Le processus de patrimonialisation – l’érection au rang patrimonial de biens par des groupes et individus, institutionnels ou pas qui leur reconnaissent une valeur – a connu un élargissement spatial considérable au cours des dernières décennies, cerné depuis bien longtemps par la recherche (Choay, 1980). Cet élargissement a permis de passer progressivement de l’objet isolé au secteur historique, puis au quartier ancien, à la ville historique dans son ensemble, et finalement au paysage culturel.
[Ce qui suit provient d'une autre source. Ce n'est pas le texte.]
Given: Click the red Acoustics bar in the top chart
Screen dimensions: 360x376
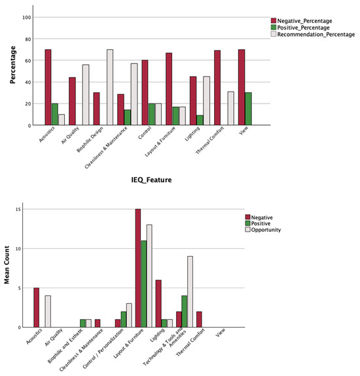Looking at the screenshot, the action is coord(48,87).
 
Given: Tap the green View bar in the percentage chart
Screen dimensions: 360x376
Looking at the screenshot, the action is coord(248,109).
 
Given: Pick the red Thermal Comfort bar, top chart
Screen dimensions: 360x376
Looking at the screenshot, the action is coord(217,88).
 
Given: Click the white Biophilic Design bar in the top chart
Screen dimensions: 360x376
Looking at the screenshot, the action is coord(86,95).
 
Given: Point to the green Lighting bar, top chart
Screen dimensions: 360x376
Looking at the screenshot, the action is coord(200,120).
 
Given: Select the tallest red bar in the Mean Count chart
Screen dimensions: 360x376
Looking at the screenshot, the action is coord(138,268).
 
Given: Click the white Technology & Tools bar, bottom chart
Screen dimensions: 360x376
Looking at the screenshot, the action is coord(190,292).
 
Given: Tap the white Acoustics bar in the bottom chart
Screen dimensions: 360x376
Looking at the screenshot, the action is coord(48,312).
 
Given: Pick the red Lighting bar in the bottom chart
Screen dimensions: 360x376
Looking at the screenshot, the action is coord(158,303).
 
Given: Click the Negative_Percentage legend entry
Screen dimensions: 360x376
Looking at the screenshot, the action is coord(302,21).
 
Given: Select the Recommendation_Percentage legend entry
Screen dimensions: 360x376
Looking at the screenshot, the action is coord(313,34).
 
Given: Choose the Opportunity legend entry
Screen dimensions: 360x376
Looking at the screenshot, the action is coord(263,230).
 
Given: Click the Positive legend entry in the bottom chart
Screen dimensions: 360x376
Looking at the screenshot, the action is coord(258,223).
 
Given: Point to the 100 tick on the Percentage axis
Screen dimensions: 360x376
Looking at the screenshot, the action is coord(27,18).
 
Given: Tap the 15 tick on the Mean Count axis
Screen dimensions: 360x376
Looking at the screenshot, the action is coord(18,210).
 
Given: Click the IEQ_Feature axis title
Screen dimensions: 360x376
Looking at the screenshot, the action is coord(151,180).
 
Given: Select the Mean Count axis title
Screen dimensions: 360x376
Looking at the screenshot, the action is coord(7,265).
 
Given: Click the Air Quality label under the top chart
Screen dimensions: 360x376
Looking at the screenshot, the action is coord(70,136).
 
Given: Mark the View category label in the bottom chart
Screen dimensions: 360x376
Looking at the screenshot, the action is coord(221,332).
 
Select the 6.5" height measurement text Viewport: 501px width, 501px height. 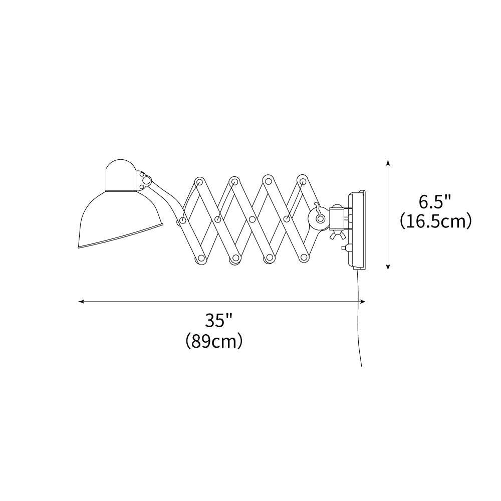(x=435, y=202)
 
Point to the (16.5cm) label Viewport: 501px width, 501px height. (x=436, y=221)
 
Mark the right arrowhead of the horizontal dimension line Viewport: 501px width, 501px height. (x=363, y=302)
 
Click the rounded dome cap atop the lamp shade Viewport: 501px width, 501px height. (x=121, y=175)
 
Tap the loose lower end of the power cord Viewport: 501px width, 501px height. (x=361, y=364)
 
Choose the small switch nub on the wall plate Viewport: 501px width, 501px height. (x=343, y=247)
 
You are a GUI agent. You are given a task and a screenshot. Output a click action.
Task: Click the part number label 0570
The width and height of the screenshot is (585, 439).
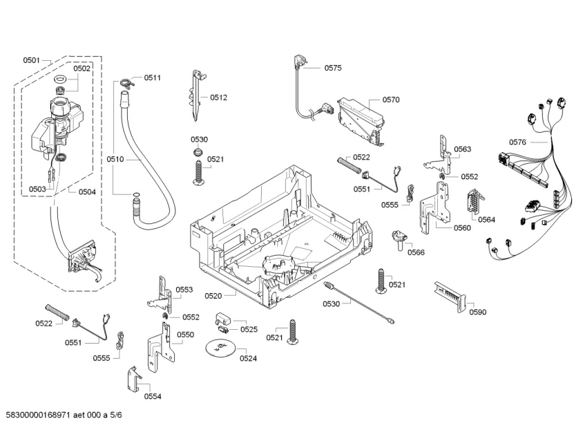coord(391,100)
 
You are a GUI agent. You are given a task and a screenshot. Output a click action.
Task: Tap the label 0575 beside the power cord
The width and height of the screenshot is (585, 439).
coord(333,68)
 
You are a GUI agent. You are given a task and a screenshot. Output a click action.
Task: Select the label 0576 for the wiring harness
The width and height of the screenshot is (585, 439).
coord(518,142)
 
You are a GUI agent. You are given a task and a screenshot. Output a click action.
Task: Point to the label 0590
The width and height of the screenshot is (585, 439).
coord(478,312)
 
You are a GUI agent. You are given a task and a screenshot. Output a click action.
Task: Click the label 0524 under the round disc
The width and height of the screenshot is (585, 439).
coord(249,358)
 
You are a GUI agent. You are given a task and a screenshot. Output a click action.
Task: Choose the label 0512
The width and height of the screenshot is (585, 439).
coord(219,97)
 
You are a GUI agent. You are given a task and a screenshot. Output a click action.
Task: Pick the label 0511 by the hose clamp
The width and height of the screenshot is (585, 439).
coord(153,78)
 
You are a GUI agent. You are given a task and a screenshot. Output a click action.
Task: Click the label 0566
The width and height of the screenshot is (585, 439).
coord(416,252)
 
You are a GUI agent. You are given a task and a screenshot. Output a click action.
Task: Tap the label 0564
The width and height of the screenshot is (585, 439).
coord(487,220)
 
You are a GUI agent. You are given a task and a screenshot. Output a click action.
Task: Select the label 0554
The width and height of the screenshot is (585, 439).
coord(153,396)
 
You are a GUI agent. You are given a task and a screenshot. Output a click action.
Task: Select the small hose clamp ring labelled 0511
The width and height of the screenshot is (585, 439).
coord(125,83)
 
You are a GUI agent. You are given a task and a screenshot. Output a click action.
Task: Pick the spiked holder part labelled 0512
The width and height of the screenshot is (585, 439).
coord(198,93)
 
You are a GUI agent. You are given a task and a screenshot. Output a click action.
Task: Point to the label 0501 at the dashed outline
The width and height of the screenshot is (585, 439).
coord(32,60)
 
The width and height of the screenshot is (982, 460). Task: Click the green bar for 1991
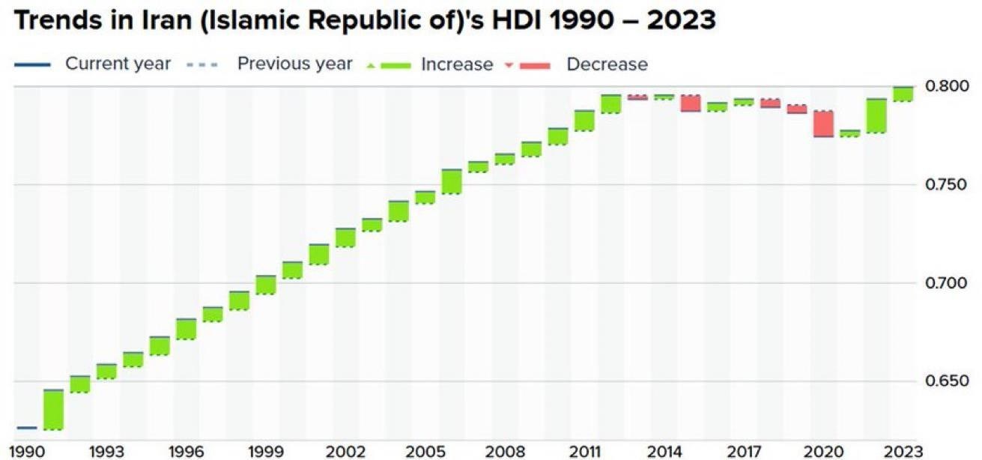[53, 410]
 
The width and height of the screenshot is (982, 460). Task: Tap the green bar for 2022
[876, 115]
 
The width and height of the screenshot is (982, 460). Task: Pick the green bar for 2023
[903, 94]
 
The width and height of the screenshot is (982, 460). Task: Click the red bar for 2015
[691, 103]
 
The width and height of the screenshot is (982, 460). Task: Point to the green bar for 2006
[452, 182]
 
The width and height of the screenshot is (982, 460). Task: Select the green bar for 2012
[611, 104]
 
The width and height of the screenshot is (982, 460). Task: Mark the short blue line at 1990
[26, 428]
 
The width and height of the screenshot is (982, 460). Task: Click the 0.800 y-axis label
[945, 86]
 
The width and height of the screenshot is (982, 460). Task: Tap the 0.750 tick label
[945, 185]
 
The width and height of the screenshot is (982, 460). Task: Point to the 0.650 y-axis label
[945, 382]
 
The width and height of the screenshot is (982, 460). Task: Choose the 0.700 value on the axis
[945, 283]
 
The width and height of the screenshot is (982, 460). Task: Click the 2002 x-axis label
[345, 452]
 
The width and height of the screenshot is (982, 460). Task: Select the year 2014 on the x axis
[664, 452]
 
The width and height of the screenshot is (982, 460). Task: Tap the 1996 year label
[186, 452]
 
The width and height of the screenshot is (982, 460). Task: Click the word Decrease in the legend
[607, 64]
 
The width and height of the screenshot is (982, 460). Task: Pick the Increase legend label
[457, 64]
Cette évolution questionne les dynamiques métro- et mégapolitaines1, car elle diffuse les dynamiques patrimoniales bien au-delà du centre historique dans lequel elles se sont majoritairement exprimées au cours du XIXe et du XXe siècles. Si la suprématie des centres historiques n’est toujours pas contestée – en termes de moyens alloués par la décision publique et par le secteur privé, d’attractivité, d’image, de pratiques locales ou touristiques –, ces nouvelles dynamiques patrimoniales bouleversent toutefois la géographie sensible des espaces urbains tout en induisant également de nouvelles potentialités urbanistiques, sociales ou économiques.
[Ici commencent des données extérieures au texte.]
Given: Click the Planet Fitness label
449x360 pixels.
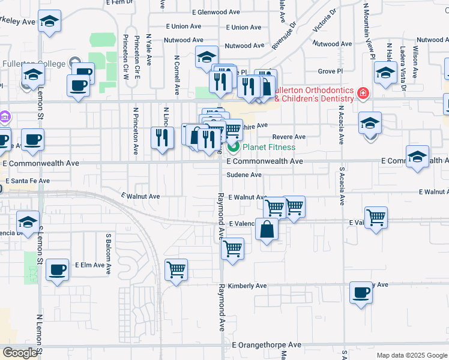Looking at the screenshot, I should [268, 147].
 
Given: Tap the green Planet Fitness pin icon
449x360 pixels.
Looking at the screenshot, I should [233, 147].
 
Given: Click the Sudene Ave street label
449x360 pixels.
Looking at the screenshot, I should [244, 175].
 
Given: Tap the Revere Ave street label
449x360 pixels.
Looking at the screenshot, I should [289, 137].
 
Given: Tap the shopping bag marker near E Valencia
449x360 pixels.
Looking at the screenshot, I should [267, 229].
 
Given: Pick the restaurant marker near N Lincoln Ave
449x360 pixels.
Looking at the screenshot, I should [161, 138].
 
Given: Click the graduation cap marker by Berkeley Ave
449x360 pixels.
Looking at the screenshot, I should [49, 23].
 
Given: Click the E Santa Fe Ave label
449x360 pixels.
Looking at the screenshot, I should [28, 181].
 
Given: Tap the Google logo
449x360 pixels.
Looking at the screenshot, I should [20, 353].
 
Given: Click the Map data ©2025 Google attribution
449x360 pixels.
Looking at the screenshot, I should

Elles s’expriment par la patrimonialisation de nouveaux objets qui s’inscrivent dans la diversité des tissus mégapolitains – banlieue, anciens bourgs et villages proches, territoires ruraux –, en intégrant/englobant des discontinuités dans le tissu urbain et patrimonial. Ainsi ces dynamiques patrimoniales peuvent-elles concerner aussi bien des patrimoines industriels ou résidentiels de la banlieue consolidée (usines, cités ouvrières, logement social, cités-jardins) ; d’anciens bourgs périurbains (noyaux urbains de ces bourgs, patrimoines urbains – résidentiels, administratifs, religieux –) ; ou le patrimoine rural des périphéries urbaines incorporé dans les mégapoles (anciens villages, patrimoine rural – moulins, fermes –). Elles peuvent également concerner la patrimonialisation des espaces « naturels » interstitiels (espaces verts, parcs, vignobles…), ainsi que les « dépendances » urbaines anciennes (châteaux ou manoirs destinés à la résidence permanente ou secondaire des populations urbaines qui ont fui le centre dense à des périodes différentes en fonction du contexte régional (dès la Renaissance dans plusieurs ville européennes).

Ces dynamiques patrimoniales mégapolitaines concernent ainsi un champ patrimonial bien plus diversifié que celui des centres-villes, qui interroge le processus de la mégapolisation (Heringer, 1993) non seulement pris isolément mais aussi dans les nouvelles réticularités qu’il tend à mettre en place.

Le Groupe de Travail « Dynamiques patrimoniales et processus mégapolitains » cherche à explorer et à analyser ce que le processus de mégapolisation fait au patrimoine (la définition des objets patrimonialisés, leur nature, leur localisation, leur éventuelle mise en réseau) et la façon dont la patrimonialisation affecte le processus mégapolitain (consolidation réelle ou symbolique de foyers urbains et la polynucléarité induite ; affirmation d’un imaginaire mégapolitain par l’intermédiaire du patrimoine ; production de nouvelles valeurs). Cela suppose de s’intéresser aux processus de cette fabrique patrimoniale métropolitaine : acteurs et expertises mobilisées, mouvements sociaux éventuels associés.

Le Groupe de Travail organisera au cours du premier semestre 2016 un séminaire pluridisciplinaire (dates à définir) associant la présentation d’un chercheur ou praticien à un débat. Un accent particulier sera donné aux exemples internationaux, au Nord et au Sud, avec une approche comparatiste. Les présentations faites dans le cadre de ce Groupe de Travail donneront lieu, en 2017, à une publication dans une revue.

1Les mégapoles sont de gigantesques villes accumulant hommes, activités et équipements comme jamais dans l’histoire. Ces très grandes villes doivent redéfinir un rôle à leur centre-ville initial, et procèdent à une redistribution spatiale de leurs populations et de leurs fonctions en périphérie. Elles s’étendent largement sur des banlieues et des espaces périurbains, où les défis des transports, de l’environnement et des ségrégations sociales sont des enjeux renouvelés par une mondialisation exacerbant les concurrences économiques et accélérant les mobilités à l’échelle internationale (collection Mégapoles, Autrement, 2009).